Cumulative Cold Room Temperature Data Graph

Cumulative cold room temperature data demonstrated high peaks during the work week, and temperatures that ran too cold on weekends, indicating poor open door management and an incorrect set point.


The cumulative sensor graph shows the cold room temperatures over time. The sensors closest to the doors show a “work schedule” result, in which the temperature peaks correlate with eight-hour work days and five-day work weeks. The lower end of the graph illustrates that the environment’s set point was too low. This resulted in a combination of too-cold temperatures in the cold room broken up by heat incursions from poor open door management.

Thermal map showing hot air inside cold storage warehouse

Hot airflow (top left) circulating in close proximity to a cold excursion (bottom middle) outside the storage environment’s cold room.


The data also discovered that this customer’s warehouse storage environment had a recurring problem with high temperature air circulation just a few meters away from the cold room.

Cumulative temperature data graph showing weather-related heat spikes

In the graph above, temperature variations correlate with the daily weather cycle. Investigating the location of the heat incursion from our three-dimensional analysis, the customer discovered that the insulation within the western wall had suffered damage the previous year. External temperature conditions were affecting the warehouse, with temperatures rising at the hottest parts of the day and falling during the coldest parts of the night.

Turning Data into Information, into Action

Sensitech’s thermal mapping service recommended ideal permanent sensor placement positions with supporting regulatory documentation and provided the information needed to improve the facility’s overall temperature management. These improvements were made both at the procedural and facility level.

Reducing Cold Temperature Excursions

  • Understanding that the hot excursions inside the cold room and cold excursions in the warehouse were caused by the cold room doors being held open highlighted necessary changes in procedures and training.
  • Sensitech provided assistance to devise new standard operating procedures for the facility to ensure that the cold room was operable without causing excursions for nearby products.
  • This customer had intended to increase facility insulation in specific areas to mitigate their cold excursions, but our analysis identified a faster and more cost-effective training solution that brought their overall processes back into compliance.

Mitigating High Temperature Excursions

  • Fourteen-day analysis using granular sensor placement and external temperature monitoring allowed Sensitech to observe that frequent high temperature excursions correlated with daily external temperature fluctuations.
  • Three-dimensional thermal mapping processes identified the area in which these temperature fluctuations were occurring.

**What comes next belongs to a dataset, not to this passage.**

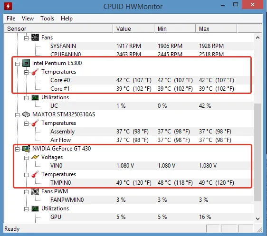This screenshot has height=236, width=267.
Task: Click the HWMonitor red lightning app icon
Action: pyautogui.click(x=8, y=6)
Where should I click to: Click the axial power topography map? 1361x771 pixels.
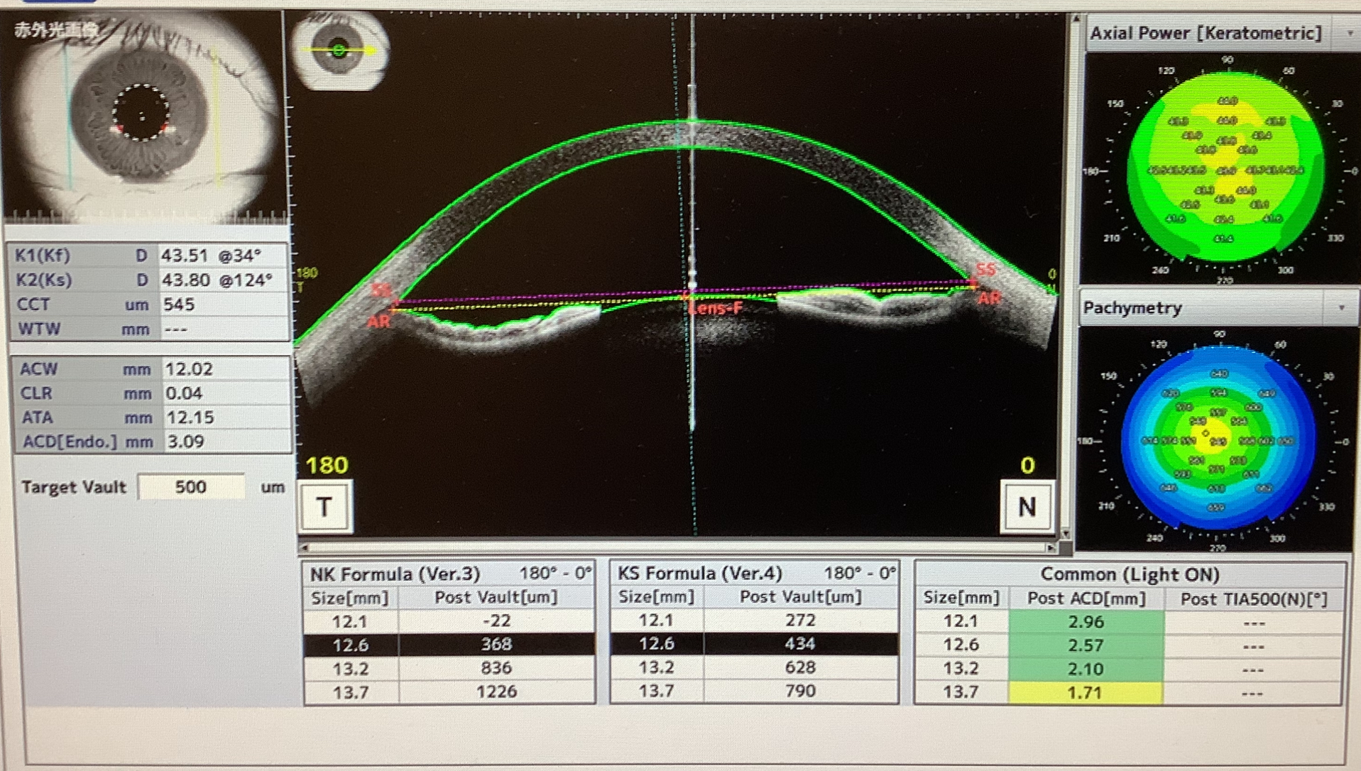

Investigating that area uncovered a section of insulation that had been damaged, unknown to the customer.
  • Customer replaced the damaged insulation, saving thousands of dollars in unnecessary additional air conditioning capacity.

Sensor Placement

  • The original purpose of the study was to recommend proper permanent sensor placement and install ColdStream Site sensors in those locations, allowing renewed temperature accuracy.
  • Audit-ready documentation demonstrated the new capacity of the two storage environments to remain within specification, as well as the procedural changes taken to manage this temperature control.

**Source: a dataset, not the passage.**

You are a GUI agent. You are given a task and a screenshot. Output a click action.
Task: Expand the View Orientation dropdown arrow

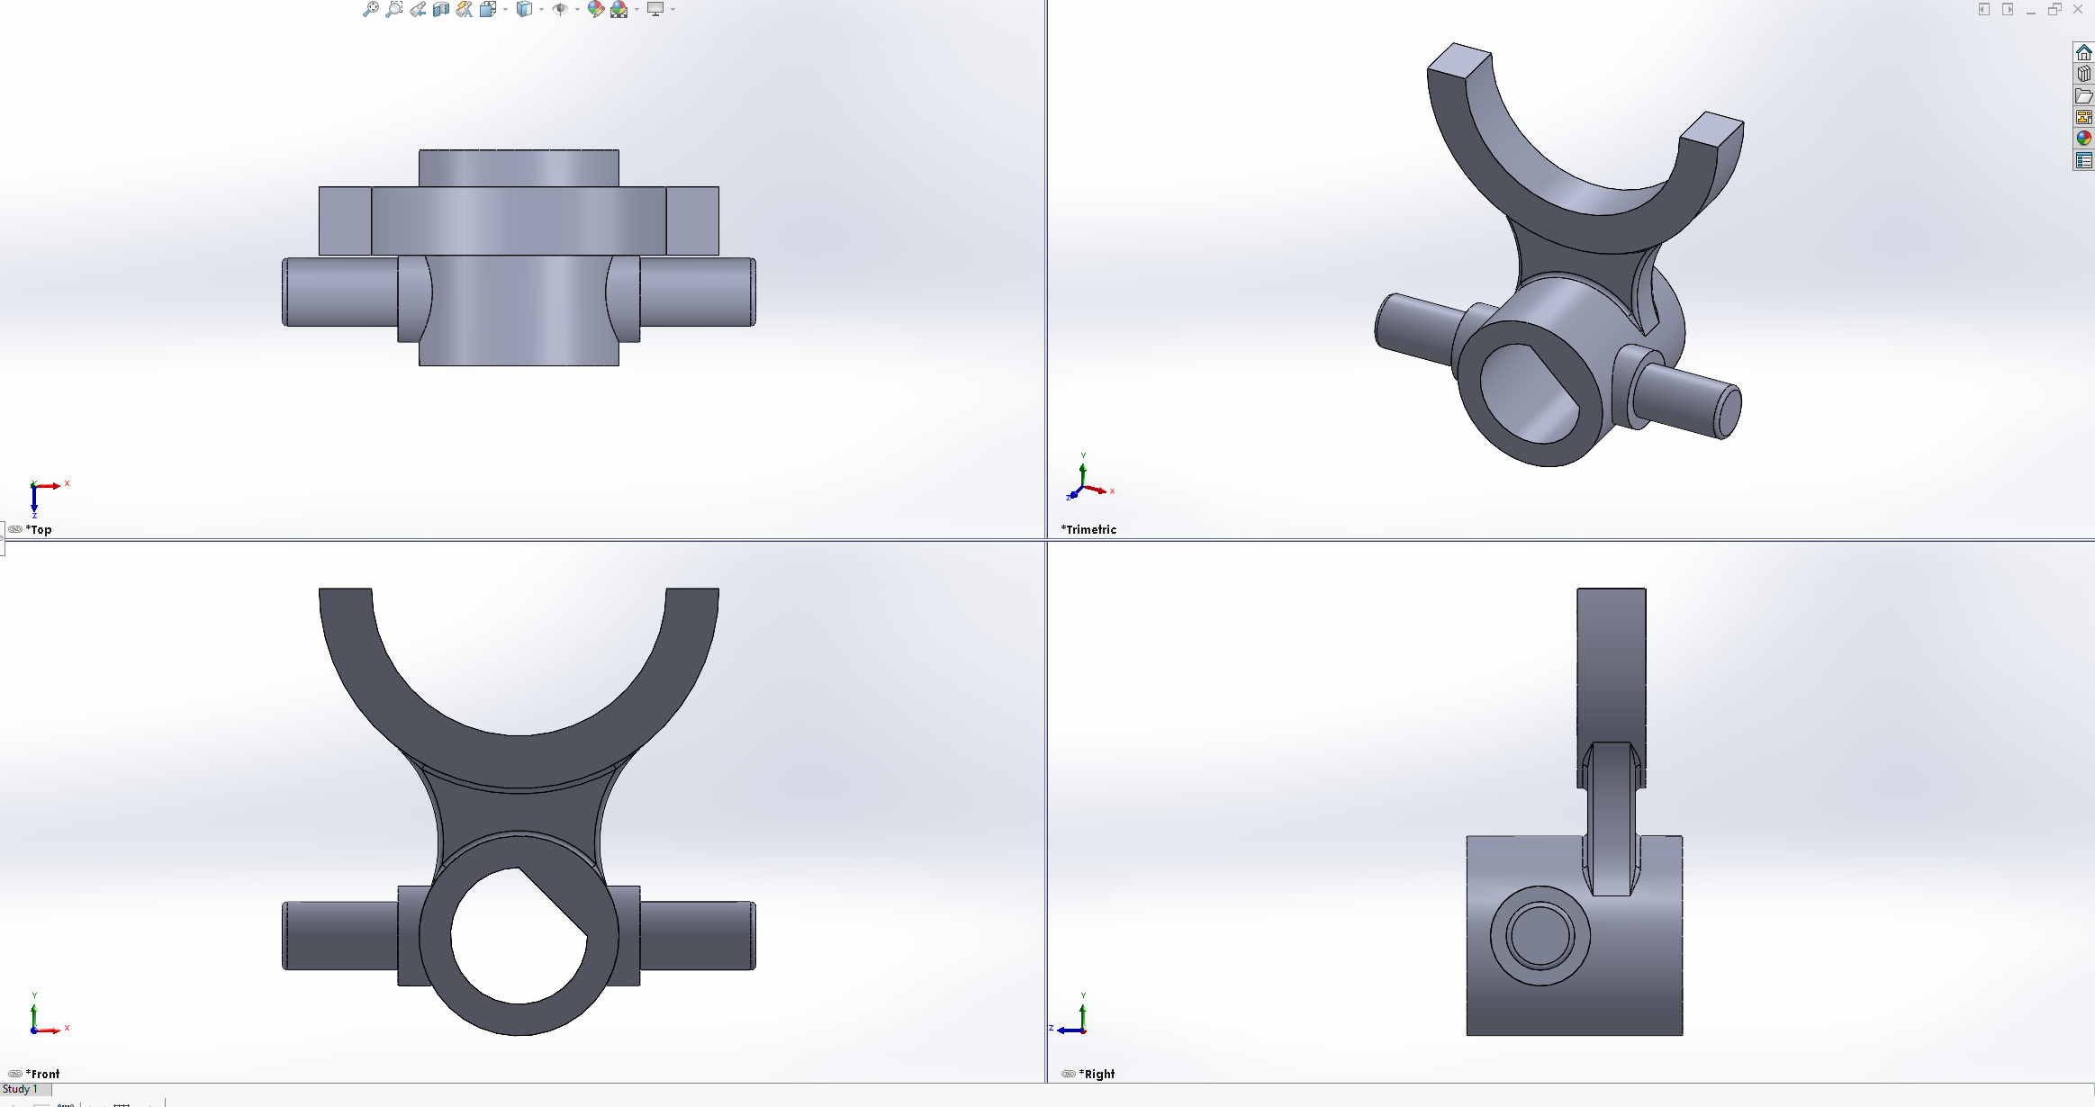click(x=506, y=10)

Sensitech met the customer’s original requirements by recommending sensor positions, and installed ColdStream Site sensors in those locations. By turning the customer’s raw data into information that enabled temperature management improvements across the entire storage environment, they had attained an additional layer of regulatory compliance. The customer was able to confidently demonstrate full control over their facility, with audit-ready testing, processes, and documentation in place.